== MATERIAL SHOWN ==
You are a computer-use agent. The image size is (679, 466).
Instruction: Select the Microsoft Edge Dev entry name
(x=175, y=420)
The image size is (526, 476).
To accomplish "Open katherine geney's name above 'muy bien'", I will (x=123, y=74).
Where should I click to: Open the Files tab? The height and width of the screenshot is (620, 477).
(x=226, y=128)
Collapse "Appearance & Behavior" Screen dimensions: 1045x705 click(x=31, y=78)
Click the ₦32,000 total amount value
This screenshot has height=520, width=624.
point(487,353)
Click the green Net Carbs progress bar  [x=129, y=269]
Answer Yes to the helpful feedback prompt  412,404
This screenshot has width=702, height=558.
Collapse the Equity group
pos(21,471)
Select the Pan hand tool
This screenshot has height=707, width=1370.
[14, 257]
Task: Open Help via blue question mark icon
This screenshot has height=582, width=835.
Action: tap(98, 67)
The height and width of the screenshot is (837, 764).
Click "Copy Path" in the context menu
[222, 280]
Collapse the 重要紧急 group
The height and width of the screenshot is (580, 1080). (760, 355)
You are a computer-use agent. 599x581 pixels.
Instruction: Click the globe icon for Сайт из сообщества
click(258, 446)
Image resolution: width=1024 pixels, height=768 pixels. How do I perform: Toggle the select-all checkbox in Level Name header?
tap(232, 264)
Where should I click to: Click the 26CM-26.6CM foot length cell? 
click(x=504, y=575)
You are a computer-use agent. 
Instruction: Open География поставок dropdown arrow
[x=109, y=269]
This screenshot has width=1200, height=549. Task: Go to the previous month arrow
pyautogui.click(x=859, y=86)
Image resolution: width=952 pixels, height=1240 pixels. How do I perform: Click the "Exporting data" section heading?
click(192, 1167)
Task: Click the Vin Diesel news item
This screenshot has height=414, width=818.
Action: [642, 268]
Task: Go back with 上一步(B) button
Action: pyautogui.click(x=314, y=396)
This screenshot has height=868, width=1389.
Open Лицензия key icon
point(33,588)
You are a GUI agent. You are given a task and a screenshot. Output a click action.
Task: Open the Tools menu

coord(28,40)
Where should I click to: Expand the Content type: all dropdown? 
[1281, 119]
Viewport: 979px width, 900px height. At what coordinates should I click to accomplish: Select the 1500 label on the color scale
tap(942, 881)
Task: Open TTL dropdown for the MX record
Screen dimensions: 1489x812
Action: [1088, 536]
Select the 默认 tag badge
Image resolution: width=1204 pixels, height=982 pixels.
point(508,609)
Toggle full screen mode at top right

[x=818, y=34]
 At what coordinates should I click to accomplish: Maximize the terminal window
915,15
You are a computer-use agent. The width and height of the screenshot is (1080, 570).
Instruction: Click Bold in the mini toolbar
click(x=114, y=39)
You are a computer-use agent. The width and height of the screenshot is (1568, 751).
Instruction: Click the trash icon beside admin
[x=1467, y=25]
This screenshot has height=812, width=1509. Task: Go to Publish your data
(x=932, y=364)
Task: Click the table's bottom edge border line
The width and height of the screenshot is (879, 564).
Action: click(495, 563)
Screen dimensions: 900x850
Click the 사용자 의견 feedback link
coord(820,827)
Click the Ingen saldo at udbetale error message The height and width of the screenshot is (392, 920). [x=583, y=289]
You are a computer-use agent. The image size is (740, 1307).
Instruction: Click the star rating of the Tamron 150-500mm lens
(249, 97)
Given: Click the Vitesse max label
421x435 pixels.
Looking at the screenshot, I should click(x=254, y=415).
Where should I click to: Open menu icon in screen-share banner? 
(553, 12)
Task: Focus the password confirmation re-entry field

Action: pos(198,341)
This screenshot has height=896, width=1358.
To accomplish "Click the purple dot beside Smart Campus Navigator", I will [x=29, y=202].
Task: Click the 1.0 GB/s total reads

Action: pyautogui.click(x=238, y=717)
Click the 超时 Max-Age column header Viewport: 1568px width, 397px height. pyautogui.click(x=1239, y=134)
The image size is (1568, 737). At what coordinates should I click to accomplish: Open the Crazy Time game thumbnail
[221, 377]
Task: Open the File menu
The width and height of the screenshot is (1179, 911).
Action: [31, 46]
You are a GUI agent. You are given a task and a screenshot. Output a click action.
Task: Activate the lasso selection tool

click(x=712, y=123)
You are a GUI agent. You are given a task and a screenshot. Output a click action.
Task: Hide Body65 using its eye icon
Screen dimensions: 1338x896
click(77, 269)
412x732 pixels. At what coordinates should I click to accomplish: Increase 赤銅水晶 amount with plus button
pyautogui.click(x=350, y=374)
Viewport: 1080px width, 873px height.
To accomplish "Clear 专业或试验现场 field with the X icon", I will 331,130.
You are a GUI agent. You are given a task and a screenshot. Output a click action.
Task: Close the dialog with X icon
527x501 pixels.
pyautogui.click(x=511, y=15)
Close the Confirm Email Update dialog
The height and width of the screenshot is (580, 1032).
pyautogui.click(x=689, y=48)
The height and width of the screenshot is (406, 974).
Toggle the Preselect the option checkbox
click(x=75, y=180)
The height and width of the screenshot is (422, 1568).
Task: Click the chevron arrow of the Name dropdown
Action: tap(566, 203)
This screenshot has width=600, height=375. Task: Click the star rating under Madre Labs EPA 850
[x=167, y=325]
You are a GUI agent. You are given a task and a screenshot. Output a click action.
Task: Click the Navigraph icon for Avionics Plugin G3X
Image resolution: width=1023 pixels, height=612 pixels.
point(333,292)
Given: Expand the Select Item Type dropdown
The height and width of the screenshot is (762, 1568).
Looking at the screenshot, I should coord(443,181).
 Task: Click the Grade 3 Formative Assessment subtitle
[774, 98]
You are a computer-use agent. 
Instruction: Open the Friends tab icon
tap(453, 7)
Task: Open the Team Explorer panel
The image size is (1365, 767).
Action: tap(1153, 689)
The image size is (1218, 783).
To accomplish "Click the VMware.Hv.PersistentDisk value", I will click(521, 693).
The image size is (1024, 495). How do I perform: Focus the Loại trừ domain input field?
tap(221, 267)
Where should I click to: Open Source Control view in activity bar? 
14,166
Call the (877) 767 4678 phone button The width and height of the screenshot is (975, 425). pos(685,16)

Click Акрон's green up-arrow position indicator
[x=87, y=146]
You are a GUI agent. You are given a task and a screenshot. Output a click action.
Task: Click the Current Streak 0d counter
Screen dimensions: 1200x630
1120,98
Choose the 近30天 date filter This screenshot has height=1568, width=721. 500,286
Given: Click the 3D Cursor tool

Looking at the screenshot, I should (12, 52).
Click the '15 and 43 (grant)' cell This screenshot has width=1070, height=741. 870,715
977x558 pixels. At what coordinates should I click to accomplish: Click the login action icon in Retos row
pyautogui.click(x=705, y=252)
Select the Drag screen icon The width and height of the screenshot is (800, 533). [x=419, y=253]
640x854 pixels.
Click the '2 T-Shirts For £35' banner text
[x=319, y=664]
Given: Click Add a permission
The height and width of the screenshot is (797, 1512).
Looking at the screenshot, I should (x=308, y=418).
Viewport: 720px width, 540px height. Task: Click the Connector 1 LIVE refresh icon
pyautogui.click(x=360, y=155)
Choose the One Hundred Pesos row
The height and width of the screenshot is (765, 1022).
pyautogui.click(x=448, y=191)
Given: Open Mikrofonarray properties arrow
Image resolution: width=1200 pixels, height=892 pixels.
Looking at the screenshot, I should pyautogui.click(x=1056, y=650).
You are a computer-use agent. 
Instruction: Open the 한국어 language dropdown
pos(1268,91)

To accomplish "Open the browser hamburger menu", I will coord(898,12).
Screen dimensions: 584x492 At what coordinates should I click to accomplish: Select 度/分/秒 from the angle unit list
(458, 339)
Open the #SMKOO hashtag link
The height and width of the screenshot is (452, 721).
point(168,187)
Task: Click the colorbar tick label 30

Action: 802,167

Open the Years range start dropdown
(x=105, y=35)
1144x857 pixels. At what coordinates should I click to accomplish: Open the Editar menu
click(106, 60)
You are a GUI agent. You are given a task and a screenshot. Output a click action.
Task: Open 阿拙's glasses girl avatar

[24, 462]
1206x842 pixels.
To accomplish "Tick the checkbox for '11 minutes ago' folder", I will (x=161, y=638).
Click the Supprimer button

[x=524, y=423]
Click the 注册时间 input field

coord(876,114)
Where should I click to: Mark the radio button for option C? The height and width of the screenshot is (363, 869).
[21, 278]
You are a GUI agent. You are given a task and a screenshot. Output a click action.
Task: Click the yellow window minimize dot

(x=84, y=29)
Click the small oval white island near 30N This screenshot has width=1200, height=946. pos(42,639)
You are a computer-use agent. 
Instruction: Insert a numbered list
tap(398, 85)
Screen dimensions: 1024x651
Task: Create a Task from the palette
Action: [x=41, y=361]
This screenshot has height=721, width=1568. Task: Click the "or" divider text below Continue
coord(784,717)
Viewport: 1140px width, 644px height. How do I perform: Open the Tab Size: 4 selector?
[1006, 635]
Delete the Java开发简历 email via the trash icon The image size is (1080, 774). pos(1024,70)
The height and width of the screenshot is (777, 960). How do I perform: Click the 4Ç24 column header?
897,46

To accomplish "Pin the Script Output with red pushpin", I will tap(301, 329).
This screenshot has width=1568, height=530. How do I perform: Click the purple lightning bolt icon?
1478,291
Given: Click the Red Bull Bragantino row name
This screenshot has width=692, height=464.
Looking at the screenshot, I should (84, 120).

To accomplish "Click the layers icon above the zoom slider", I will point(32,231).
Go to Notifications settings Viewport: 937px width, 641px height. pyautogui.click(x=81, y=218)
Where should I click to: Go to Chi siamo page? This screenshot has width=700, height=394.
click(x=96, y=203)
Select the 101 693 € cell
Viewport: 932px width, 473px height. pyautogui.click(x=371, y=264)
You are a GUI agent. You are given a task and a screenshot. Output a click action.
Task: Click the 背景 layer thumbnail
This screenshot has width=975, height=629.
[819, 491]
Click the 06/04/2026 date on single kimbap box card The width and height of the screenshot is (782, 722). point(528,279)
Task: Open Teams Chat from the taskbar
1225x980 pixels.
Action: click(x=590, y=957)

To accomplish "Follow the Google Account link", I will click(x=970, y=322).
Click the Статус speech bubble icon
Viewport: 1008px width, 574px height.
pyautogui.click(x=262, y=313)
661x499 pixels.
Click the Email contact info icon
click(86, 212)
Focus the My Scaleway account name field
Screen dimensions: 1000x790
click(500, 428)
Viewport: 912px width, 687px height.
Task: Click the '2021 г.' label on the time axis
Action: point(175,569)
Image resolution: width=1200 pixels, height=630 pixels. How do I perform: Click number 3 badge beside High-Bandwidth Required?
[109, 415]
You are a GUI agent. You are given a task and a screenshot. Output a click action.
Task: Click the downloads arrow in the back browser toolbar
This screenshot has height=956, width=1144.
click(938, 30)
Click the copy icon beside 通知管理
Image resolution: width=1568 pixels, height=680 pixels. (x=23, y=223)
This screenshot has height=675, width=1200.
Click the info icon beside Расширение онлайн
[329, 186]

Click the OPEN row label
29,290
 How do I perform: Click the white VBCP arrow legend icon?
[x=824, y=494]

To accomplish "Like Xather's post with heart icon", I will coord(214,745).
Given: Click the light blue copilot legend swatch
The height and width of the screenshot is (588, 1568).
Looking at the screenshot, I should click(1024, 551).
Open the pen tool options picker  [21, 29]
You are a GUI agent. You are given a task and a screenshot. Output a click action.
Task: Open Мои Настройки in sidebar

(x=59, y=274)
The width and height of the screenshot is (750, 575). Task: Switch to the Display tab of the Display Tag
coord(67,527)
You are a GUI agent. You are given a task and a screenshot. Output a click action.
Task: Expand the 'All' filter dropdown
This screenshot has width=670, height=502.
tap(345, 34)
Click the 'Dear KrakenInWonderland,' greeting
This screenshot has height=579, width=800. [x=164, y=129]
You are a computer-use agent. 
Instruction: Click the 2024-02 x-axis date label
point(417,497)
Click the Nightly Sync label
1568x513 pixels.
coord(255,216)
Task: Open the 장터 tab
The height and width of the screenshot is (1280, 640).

== TASK INSTRUCTIONS ==
Take the entries above and return only the lines from the one with "The width and height of the screenshot is (879, 564)." to the one with "The height and width of the screenshot is (406, 974).", both included, unchanged.

== ANSWER TO THIS PROBLEM ==
The width and height of the screenshot is (879, 564).
Action: click(495, 563)
Screen dimensions: 900x850
Click the 사용자 의견 feedback link
coord(820,827)
Click the Ingen saldo at udbetale error message The height and width of the screenshot is (392, 920). [x=583, y=289]
You are a computer-use agent. The image size is (740, 1307).
Instruction: Click the star rating of the Tamron 150-500mm lens
(249, 97)
Given: Click the Vitesse max label
421x435 pixels.
Looking at the screenshot, I should click(x=254, y=415).
Where should I click to: Open menu icon in screen-share banner? 
(553, 12)
Task: Focus the password confirmation re-entry field

Action: pos(198,341)
This screenshot has height=896, width=1358.
To accomplish "Click the purple dot beside Smart Campus Navigator", I will [x=29, y=202].
Task: Click the 1.0 GB/s total reads

Action: pyautogui.click(x=238, y=717)
Click the 超时 Max-Age column header Viewport: 1568px width, 397px height. pyautogui.click(x=1239, y=134)
The image size is (1568, 737). At what coordinates should I click to accomplish: Open the Crazy Time game thumbnail
[221, 377]
Task: Open the File menu
The width and height of the screenshot is (1179, 911).
Action: [31, 46]
You are a GUI agent. You are given a task and a screenshot. Output a click action.
Task: Activate the lasso selection tool

click(x=712, y=123)
You are a GUI agent. You are given a task and a screenshot. Output a click action.
Task: Hide Body65 using its eye icon
Screen dimensions: 1338x896
click(77, 269)
412x732 pixels. At what coordinates should I click to accomplish: Increase 赤銅水晶 amount with plus button
pyautogui.click(x=350, y=374)
Viewport: 1080px width, 873px height.
To accomplish "Clear 专业或试验现场 field with the X icon", I will 331,130.
You are a GUI agent. You are given a task and a screenshot. Output a click action.
Task: Close the dialog with X icon
527x501 pixels.
pyautogui.click(x=511, y=15)
Close the Confirm Email Update dialog
The height and width of the screenshot is (580, 1032).
pyautogui.click(x=689, y=48)
The height and width of the screenshot is (406, 974).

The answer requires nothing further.